There could be any number of options for techniques. Some are below under Other options.


By ShadowApex 3 Jul 2018 20:42

Lead Developer · 374 comments
Sanglorian wrote

There are also a number of ways of pacing how many times a technique can be used:

Another option for uses could be that they have a number of of uses per encounter. For example, during a single battle a certain technique could have 5 uses, and then is refreshed when you enter a new battle.


By Sanglorian 6 Jul 2018 12:26

Champion · 553 comments


Having capturing as part of combat adds a few features to the game:

1. Even battles against weak tuxemon are challenging, since you need to lower their hit points without eliminating them
2. Other tactics become preferable, like using conditions or using techniques that aren't so damaging
3. Capturing comes with a monetary cost, and being sloppy with capturing carries a higher cost
4. Customisation - in a game with different types of Capture Device, you might want to catch your tuxemon in one particular one, or have a collection

How It Works

The main method of capturing that has been proposed is as follows:

1. You buy or otherwise acquire a number of Capture Devices
2. In battle, you weaken the tuxemon by damaging it, and potentially also by giving it a negative condition
3. Instead of taking another action in a Round like using a technique, you use a Capture Device
4. It has a chance of succeeding. If it does, you catch the tuxemon. If it doesn't, then your Turn for the Round is over. You can try again later, however.

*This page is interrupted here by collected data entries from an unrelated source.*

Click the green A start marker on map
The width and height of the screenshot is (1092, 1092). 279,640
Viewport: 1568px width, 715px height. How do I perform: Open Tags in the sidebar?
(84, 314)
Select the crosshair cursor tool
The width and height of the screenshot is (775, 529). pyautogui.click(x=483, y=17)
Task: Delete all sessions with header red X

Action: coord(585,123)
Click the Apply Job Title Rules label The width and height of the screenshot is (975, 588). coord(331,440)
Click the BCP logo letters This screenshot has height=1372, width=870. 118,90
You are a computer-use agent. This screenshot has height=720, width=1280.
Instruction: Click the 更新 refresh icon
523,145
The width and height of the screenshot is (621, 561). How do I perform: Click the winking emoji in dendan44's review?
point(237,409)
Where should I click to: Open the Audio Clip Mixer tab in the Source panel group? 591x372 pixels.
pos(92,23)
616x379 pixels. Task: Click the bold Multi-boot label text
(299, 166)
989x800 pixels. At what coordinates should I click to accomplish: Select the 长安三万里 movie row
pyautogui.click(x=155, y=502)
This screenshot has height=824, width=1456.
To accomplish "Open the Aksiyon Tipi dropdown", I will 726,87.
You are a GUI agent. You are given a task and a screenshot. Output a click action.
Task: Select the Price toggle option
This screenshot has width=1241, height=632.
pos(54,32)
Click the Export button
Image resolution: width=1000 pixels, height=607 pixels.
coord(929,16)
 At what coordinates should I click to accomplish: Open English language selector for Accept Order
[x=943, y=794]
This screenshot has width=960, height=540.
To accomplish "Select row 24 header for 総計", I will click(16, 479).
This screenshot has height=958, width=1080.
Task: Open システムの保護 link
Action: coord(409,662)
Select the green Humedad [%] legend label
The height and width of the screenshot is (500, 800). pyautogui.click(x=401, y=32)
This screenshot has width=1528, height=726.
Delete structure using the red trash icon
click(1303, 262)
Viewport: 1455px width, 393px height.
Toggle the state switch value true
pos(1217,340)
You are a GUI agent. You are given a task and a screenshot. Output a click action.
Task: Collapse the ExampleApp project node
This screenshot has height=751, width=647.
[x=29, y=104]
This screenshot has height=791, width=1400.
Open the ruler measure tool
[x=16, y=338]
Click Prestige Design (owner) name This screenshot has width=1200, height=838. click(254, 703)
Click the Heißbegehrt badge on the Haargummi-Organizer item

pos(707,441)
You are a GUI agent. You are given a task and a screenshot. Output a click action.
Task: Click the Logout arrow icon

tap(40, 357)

There are a number of factors that could be involved in catch likelihood:

* The item used
* The level of the tuxemon
* The HP of the tuxemon (current and maximum)
* The species of tuxemon (some may be harder or easier to catch)
* Conditions affecting the tuxemon
* Some property of the trainer, like if they are well-liked by their other tuxemon or by their active tuxemon

So far we have only gone with the item used, the HP of the tuxemon and conditions affecting the tuxemon - and at the moment there is only one item, so that is effectively static.


ShadowApex set up the following system:

The catch likelihood is compared to a random number between 0 and 1,000. If the result is lower than the catch likelihood, the capture is successful.

Catch Likelihood:

((HP Lost/Total HP) * 1,000) + 150 if affected by a condition + the Power of the item used (100 for a regular Capture Device)

The only change I would make is limiting the +150 to negative conditions.

Other options


In a lot of catching games, there's a pause before the result is declared - perhaps with the Capture Device shaking, beeping, etc., a number of times based on the probability of the capture succeeding.

This adds tension and excitement, but also provides feedback: if you keep getting just one beep before the Capture Device fails, your capture chances are low.

A simple way to do this is to take the square root, cube root or so on of the capture chance, and test that two, three or four times. If it succeeds each time, then the capture is successful.

For example, if a tuxemon has an 80% chance of being captured, and three successes are required, then the chance for each should be 93%. If the random number generator produces 13, 82 and 55, for example, the capture is successful, but if it produces 13, 82 and 99 it is unsuccessful - and if it produces 98 on the first result, it doesn't continue testing for success.

Capturing alternatives

There are a few other ways that capturing could work instead:

* One shot: Neo Monsters doesn't have any items in combat. Instead, you can attempt to capture each individual monster only once. This is a great way of creating tension: do I keep lowering their health further but risk knocking them out, or do I go now but have a greater risk of failure?
* Test of skill: In this case, you have to win a test of skill like playing a round of blackjack, or clicking a button at the right time. The more damage you do to the tuxemon/better item you use, the easier the test of skill is.
* Separate process: There could be a separate way of capturing tuxemon that is unrelated to battle. For example, defeated tuxemon could drop eggs in battle that can be hatched (like in Monster Sanctuary), or there could be a separate location you go to just for catching - no battling required.